# [What to do]
Give the entries again, exactly as written.

# [Recorded information]
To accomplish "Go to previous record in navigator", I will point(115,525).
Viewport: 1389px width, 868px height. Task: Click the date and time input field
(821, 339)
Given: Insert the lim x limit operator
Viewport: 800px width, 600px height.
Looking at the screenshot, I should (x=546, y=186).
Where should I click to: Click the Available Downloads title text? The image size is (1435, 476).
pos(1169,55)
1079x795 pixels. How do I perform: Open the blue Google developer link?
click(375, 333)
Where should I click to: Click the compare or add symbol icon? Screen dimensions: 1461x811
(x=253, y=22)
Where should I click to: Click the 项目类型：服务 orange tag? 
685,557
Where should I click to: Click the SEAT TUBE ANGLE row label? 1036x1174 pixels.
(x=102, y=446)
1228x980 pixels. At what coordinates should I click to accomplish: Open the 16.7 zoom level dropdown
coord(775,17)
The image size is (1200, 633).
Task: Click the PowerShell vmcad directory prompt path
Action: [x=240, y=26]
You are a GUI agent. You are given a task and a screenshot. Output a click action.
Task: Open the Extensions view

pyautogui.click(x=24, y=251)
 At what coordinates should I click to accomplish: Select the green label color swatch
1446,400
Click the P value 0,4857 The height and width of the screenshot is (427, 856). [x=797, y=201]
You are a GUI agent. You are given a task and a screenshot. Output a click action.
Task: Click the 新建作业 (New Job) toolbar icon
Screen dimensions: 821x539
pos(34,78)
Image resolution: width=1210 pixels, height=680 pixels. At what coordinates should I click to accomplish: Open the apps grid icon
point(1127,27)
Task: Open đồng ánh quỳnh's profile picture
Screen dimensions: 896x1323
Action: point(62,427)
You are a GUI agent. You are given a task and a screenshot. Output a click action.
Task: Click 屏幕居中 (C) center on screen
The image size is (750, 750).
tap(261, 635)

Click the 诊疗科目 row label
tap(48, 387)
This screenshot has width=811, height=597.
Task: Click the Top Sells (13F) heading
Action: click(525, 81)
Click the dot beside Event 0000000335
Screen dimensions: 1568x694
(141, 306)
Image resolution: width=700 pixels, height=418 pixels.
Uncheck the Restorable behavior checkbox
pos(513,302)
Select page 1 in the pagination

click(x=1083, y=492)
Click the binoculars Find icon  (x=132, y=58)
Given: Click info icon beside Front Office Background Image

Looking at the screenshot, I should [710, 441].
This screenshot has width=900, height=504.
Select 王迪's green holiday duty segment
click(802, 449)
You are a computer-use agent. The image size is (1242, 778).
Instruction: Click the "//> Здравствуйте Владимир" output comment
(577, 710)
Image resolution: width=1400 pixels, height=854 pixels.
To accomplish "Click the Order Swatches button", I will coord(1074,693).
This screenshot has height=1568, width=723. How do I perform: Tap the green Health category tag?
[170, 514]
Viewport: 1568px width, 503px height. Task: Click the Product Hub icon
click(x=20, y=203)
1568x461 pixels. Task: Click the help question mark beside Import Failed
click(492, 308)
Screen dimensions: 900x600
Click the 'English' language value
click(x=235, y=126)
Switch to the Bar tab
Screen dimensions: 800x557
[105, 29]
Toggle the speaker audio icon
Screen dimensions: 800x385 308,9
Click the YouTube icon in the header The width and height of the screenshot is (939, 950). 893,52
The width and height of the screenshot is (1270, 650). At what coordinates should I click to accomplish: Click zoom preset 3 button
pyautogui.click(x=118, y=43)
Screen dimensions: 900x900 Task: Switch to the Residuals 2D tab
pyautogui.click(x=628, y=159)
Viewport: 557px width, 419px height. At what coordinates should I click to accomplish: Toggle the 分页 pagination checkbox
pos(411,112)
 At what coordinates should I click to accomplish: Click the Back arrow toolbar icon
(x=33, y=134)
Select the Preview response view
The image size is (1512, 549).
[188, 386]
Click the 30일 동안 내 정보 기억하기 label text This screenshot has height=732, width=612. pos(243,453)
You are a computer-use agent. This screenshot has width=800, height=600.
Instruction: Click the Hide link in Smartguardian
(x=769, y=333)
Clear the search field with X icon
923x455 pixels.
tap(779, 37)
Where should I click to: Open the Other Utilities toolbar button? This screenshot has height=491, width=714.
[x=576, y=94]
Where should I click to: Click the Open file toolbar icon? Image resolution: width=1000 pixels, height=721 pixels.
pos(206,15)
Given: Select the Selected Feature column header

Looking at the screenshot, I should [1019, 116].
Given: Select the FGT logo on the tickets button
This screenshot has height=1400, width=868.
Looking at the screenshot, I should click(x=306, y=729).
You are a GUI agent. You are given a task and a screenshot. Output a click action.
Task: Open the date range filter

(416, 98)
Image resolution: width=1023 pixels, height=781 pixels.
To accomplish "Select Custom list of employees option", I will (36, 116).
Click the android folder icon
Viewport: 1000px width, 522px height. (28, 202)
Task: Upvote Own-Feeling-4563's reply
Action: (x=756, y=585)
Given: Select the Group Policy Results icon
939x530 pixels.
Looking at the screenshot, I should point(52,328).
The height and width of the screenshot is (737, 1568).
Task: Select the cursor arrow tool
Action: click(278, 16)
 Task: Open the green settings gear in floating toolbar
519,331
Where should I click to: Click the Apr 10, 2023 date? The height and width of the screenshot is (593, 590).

# [Final answer]
To accomplish "Go to previous record in navigator", I will point(115,525).
Viewport: 1389px width, 868px height. Task: Click the date and time input field
(821, 339)
Given: Insert the lim x limit operator
Viewport: 800px width, 600px height.
Looking at the screenshot, I should (x=546, y=186).
Where should I click to: Click the Available Downloads title text? The image size is (1435, 476).
pos(1169,55)
1079x795 pixels. How do I perform: Open the blue Google developer link?
click(375, 333)
Where should I click to: Click the compare or add symbol icon? Screen dimensions: 1461x811
(x=253, y=22)
Where should I click to: Click the 项目类型：服务 orange tag? 
685,557
Where should I click to: Click the SEAT TUBE ANGLE row label? 1036x1174 pixels.
(x=102, y=446)
1228x980 pixels. At what coordinates should I click to accomplish: Open the 16.7 zoom level dropdown
coord(775,17)
The image size is (1200, 633).
Task: Click the PowerShell vmcad directory prompt path
Action: [x=240, y=26]
You are a GUI agent. You are given a task and a screenshot. Output a click action.
Task: Open the Extensions view

pyautogui.click(x=24, y=251)
 At what coordinates should I click to accomplish: Select the green label color swatch
1446,400
Click the P value 0,4857 The height and width of the screenshot is (427, 856). [x=797, y=201]
You are a GUI agent. You are given a task and a screenshot. Output a click action.
Task: Click the 新建作业 (New Job) toolbar icon
Screen dimensions: 821x539
pos(34,78)
Image resolution: width=1210 pixels, height=680 pixels. At what coordinates should I click to accomplish: Open the apps grid icon
point(1127,27)
Task: Open đồng ánh quỳnh's profile picture
Screen dimensions: 896x1323
Action: point(62,427)
You are a GUI agent. You are given a task and a screenshot. Output a click action.
Task: Click 屏幕居中 (C) center on screen
The image size is (750, 750).
tap(261, 635)

Click the 诊疗科目 row label
tap(48, 387)
This screenshot has width=811, height=597.
Task: Click the Top Sells (13F) heading
Action: click(525, 81)
Click the dot beside Event 0000000335
Screen dimensions: 1568x694
(141, 306)
Image resolution: width=700 pixels, height=418 pixels.
Uncheck the Restorable behavior checkbox
pos(513,302)
Select page 1 in the pagination

click(x=1083, y=492)
Click the binoculars Find icon  (x=132, y=58)
Given: Click info icon beside Front Office Background Image

Looking at the screenshot, I should [710, 441].
This screenshot has width=900, height=504.
Select 王迪's green holiday duty segment
click(802, 449)
You are a computer-use agent. The image size is (1242, 778).
Instruction: Click the "//> Здравствуйте Владимир" output comment
(577, 710)
Image resolution: width=1400 pixels, height=854 pixels.
To accomplish "Click the Order Swatches button", I will coord(1074,693).
This screenshot has height=1568, width=723. How do I perform: Tap the green Health category tag?
[170, 514]
Viewport: 1568px width, 503px height. Task: Click the Product Hub icon
click(x=20, y=203)
1568x461 pixels. Task: Click the help question mark beside Import Failed
click(492, 308)
Screen dimensions: 900x600
Click the 'English' language value
click(x=235, y=126)
Switch to the Bar tab
Screen dimensions: 800x557
[105, 29]
Toggle the speaker audio icon
Screen dimensions: 800x385 308,9
Click the YouTube icon in the header The width and height of the screenshot is (939, 950). 893,52
The width and height of the screenshot is (1270, 650). At what coordinates should I click to accomplish: Click zoom preset 3 button
pyautogui.click(x=118, y=43)
Screen dimensions: 900x900 Task: Switch to the Residuals 2D tab
pyautogui.click(x=628, y=159)
Viewport: 557px width, 419px height. At what coordinates should I click to accomplish: Toggle the 分页 pagination checkbox
pos(411,112)
 At what coordinates should I click to accomplish: Click the Back arrow toolbar icon
(x=33, y=134)
Select the Preview response view
The image size is (1512, 549).
[188, 386]
Click the 30일 동안 내 정보 기억하기 label text This screenshot has height=732, width=612. pos(243,453)
You are a computer-use agent. This screenshot has width=800, height=600.
Instruction: Click the Hide link in Smartguardian
(x=769, y=333)
Clear the search field with X icon
923x455 pixels.
tap(779, 37)
Where should I click to: Open the Other Utilities toolbar button? This screenshot has height=491, width=714.
[x=576, y=94]
Where should I click to: Click the Open file toolbar icon? Image resolution: width=1000 pixels, height=721 pixels.
pos(206,15)
Given: Select the Selected Feature column header

Looking at the screenshot, I should [1019, 116].
Given: Select the FGT logo on the tickets button
This screenshot has height=1400, width=868.
Looking at the screenshot, I should click(x=306, y=729).
You are a GUI agent. You are given a task and a screenshot. Output a click action.
Task: Open the date range filter

(416, 98)
Image resolution: width=1023 pixels, height=781 pixels.
To accomplish "Select Custom list of employees option", I will (36, 116).
Click the android folder icon
Viewport: 1000px width, 522px height. (28, 202)
Task: Upvote Own-Feeling-4563's reply
Action: (x=756, y=585)
Given: Select the Group Policy Results icon
939x530 pixels.
Looking at the screenshot, I should point(52,328).
The height and width of the screenshot is (737, 1568).
Task: Select the cursor arrow tool
Action: click(278, 16)
 Task: Open the green settings gear in floating toolbar
519,331
Where should I click to: Click the Apr 10, 2023 date? The height and width of the screenshot is (593, 590).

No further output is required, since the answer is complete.